Special Issue "Reliability and Optimization for Engineering Design"

A special issue of Sustainability (ISSN 2071-1050). This special issue belongs to the section "Sustainable Engineering and Science".

Deadline for manuscript submissions: 31 December 2021.

Special Issue Editors

Prof. Dr. Yi Zhang
E-Mail Website
Guest Editor
School of Civil Engineering, Tsinghua University, Beijing, China
Interests: reliability analysis; risk analysis; structural health monitoring
Dr. Lei Huang
E-Mail Website
Guest Editor
Department of Civil Engineering, Hong Kong Polytechnic University, Hong Kong, China
Interests: geotechnical reliability analysis
Dr. Zeyu Wang
E-Mail Website
Guest Editor
School of Civil Engineering, Tsinghua University, Beijing, China
Interests: structural reliability; uncertainty quantification; Bayesian updating; surrogate modeling; machine learning

Special Issue Information

Dear Colleagues,

The ability of the engineering component or system to maintain the performance requirements for some time period and environmental conditions can be defined as its reliability in engineering design. When conducting reliability assessment for an engineering structure, uncertainties are significantly influential to the estimates. The uncertainties can be associated with structural resistance, such as material properties and geometric characteristics. For the lifecycle performance of an structure, the occurrence of deterioration scenarios and hazards (e.g., corrosion of rebars, earthquake, and typhoon) should also be considered uncertainties. Additionally, the loading cases are significant sources of uncertainties, and geotechnical uncertainties (e.g., spatial variability of soils, simplification of geotechnical models and stratigraphic uncertainties) are crucial in geotechnical reliability assessment. Those uncertainties can be considered random variables in engineering reliability analysis. With the mean, variance, and probability distribution function of the random variables, the probability of failure and reliability index can be computed using statistical methods. These methods include Monte Carlo simulation methods, first/second order reliability method (FORM/SORM), first order second moment method (FOSM), subset simulation, importance sampling methods and surrogate-based methods, etc.

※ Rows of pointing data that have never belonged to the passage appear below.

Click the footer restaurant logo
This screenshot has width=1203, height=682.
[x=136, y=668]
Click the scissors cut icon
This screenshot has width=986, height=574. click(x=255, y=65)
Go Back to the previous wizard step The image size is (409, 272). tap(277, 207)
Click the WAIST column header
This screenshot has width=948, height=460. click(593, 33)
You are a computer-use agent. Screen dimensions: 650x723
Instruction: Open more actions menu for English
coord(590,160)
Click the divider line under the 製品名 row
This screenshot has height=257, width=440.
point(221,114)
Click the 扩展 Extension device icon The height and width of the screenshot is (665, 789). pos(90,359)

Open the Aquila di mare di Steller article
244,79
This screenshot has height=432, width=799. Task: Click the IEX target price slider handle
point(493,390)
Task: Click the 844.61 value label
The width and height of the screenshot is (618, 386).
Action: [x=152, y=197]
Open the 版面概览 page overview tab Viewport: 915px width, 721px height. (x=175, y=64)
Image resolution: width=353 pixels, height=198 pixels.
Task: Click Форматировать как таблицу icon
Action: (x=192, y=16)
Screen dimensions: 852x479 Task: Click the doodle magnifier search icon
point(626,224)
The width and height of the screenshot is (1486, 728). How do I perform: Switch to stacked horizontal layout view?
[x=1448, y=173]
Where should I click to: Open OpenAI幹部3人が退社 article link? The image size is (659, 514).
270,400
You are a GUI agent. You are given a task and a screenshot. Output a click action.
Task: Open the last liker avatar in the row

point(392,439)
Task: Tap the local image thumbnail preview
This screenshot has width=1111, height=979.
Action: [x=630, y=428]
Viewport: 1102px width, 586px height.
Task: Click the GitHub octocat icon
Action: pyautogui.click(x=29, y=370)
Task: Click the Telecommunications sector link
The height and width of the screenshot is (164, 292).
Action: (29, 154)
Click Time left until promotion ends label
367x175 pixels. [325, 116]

Apart from assessing the engineering reliability, uncertainties should also be incorporated in the decision-making process (e.g., maintenance plan detailing the type and timing of interventions), where the three risk attributes (i.e., economic, social, and environmental impacts) should be balanced with the structural performance. To this end, optimization techniques can be adopted to find a solution that can maximize the utility value to the consequences considering each alternative. For example, the sustainability performance indicator can be adopted to quantify sustainability-based performance, based on which optimal maintenance planning can be obtained by optimization methods while balancing the structural performance and cost.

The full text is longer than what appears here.